### THE DATA ###

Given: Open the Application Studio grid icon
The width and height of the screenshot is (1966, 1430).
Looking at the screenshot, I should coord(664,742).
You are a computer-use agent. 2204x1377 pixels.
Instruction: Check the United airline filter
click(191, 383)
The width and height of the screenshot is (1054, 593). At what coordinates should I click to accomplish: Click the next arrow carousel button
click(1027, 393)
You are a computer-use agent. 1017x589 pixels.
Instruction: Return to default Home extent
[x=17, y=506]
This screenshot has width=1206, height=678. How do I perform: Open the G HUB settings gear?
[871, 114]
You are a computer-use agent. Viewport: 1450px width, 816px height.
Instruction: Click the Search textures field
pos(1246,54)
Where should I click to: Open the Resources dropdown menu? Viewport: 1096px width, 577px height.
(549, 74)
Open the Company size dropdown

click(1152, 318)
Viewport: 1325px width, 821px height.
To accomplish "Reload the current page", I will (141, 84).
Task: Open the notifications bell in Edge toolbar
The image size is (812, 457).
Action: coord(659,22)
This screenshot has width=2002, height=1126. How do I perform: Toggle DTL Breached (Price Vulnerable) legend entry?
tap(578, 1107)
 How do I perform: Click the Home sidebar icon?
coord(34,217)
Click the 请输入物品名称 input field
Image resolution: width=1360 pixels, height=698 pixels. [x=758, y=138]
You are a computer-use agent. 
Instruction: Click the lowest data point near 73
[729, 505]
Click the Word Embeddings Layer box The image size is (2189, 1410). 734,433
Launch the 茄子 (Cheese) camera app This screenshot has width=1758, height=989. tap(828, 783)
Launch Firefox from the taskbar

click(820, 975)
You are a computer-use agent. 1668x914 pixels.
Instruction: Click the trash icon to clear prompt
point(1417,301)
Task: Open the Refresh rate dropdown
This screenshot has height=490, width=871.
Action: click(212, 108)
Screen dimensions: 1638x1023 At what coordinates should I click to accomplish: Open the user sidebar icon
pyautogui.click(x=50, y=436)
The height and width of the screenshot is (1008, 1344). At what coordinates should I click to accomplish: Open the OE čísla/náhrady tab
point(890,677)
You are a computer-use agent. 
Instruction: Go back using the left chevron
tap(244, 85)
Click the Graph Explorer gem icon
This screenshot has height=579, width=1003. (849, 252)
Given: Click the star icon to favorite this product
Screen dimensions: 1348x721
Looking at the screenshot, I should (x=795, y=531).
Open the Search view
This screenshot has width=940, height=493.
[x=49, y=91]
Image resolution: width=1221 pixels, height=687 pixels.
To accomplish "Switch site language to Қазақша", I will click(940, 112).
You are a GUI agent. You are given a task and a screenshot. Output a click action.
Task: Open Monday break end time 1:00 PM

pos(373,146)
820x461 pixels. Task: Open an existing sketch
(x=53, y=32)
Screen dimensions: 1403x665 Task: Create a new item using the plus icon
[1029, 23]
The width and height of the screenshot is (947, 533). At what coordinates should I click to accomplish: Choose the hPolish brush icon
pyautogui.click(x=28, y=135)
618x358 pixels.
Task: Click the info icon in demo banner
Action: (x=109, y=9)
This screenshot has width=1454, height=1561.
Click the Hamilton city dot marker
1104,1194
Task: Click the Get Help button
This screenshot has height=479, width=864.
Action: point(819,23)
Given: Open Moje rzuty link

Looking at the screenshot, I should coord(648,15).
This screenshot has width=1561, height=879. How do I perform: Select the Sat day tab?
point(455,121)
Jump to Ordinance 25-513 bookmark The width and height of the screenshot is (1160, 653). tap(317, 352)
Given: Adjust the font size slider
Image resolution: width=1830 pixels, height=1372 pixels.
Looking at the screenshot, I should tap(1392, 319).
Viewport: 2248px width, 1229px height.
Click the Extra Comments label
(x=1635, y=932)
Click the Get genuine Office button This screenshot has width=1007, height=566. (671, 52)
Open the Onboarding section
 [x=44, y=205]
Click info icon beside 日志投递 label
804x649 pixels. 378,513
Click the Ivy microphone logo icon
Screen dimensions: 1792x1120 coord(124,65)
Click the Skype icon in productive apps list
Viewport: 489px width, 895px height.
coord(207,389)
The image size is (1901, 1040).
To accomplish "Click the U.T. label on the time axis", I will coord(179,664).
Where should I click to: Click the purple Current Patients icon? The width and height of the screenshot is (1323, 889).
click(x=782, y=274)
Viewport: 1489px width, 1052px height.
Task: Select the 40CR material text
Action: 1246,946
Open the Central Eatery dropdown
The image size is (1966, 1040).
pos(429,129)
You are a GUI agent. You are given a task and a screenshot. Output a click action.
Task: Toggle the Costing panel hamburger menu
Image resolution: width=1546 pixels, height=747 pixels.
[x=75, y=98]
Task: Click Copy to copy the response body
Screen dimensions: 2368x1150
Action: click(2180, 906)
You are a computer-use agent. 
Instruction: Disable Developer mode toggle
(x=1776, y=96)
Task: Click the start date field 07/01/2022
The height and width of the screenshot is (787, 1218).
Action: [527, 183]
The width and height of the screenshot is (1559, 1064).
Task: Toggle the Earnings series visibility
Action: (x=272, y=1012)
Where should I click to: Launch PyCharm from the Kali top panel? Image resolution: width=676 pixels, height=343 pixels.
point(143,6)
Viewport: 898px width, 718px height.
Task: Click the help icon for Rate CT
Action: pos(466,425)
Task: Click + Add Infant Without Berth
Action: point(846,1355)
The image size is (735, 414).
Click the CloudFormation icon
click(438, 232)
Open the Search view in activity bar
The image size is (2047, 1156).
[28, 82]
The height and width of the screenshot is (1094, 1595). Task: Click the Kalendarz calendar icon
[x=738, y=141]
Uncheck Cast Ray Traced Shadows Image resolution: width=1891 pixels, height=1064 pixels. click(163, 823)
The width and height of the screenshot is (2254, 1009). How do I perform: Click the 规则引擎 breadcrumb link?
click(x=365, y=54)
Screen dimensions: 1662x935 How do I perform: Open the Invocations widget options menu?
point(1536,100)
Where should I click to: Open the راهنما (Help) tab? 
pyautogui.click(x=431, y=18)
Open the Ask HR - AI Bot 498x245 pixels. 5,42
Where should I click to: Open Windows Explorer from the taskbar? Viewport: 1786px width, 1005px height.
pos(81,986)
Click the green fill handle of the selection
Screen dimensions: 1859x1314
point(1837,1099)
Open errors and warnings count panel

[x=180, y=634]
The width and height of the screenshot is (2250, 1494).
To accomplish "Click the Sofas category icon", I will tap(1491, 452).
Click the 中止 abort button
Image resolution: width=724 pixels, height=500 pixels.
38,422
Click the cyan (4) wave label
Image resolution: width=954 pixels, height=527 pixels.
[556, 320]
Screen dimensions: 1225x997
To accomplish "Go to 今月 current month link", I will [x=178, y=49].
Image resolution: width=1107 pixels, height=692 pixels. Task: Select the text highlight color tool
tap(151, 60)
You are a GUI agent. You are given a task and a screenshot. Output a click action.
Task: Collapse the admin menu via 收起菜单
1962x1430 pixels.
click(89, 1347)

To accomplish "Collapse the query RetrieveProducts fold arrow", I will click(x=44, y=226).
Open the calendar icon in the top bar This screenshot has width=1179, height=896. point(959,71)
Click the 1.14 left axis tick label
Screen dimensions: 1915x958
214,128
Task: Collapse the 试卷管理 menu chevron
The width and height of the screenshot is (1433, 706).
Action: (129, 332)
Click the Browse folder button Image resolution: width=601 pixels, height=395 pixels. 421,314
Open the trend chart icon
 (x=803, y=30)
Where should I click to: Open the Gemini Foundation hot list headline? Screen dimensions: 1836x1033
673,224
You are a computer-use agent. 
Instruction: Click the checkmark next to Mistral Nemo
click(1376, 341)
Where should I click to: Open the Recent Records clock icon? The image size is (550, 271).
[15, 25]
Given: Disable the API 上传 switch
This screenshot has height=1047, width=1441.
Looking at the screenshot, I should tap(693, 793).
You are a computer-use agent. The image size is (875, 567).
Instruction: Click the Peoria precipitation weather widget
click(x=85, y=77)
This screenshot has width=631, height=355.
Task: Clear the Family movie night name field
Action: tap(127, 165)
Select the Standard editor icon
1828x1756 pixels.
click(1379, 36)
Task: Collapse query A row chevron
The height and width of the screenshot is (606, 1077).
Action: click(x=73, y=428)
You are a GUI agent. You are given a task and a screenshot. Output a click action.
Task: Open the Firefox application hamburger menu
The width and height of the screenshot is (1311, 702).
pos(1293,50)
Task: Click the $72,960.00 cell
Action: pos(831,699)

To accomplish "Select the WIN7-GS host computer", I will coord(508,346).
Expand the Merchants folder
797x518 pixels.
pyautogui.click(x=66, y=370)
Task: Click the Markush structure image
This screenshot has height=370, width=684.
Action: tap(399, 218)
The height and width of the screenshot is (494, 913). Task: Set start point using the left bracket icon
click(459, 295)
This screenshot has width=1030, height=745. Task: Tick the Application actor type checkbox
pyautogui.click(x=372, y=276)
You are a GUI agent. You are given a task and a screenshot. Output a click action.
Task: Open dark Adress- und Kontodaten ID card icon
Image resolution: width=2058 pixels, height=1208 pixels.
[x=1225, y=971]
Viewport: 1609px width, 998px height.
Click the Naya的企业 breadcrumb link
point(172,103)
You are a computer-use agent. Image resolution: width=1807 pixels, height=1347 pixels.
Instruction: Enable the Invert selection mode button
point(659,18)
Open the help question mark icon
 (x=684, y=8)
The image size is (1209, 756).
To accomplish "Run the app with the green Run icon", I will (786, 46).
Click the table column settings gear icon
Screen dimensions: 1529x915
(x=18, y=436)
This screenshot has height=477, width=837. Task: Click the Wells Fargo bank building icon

###

▸ ACTION ITEM: Every line holding the word "query" should be copied out of the records above.

▸ THE COMPLETED TASK:
To accomplish "Collapse the query RetrieveProducts fold arrow", I will click(x=44, y=226).
Task: Collapse query A row chevron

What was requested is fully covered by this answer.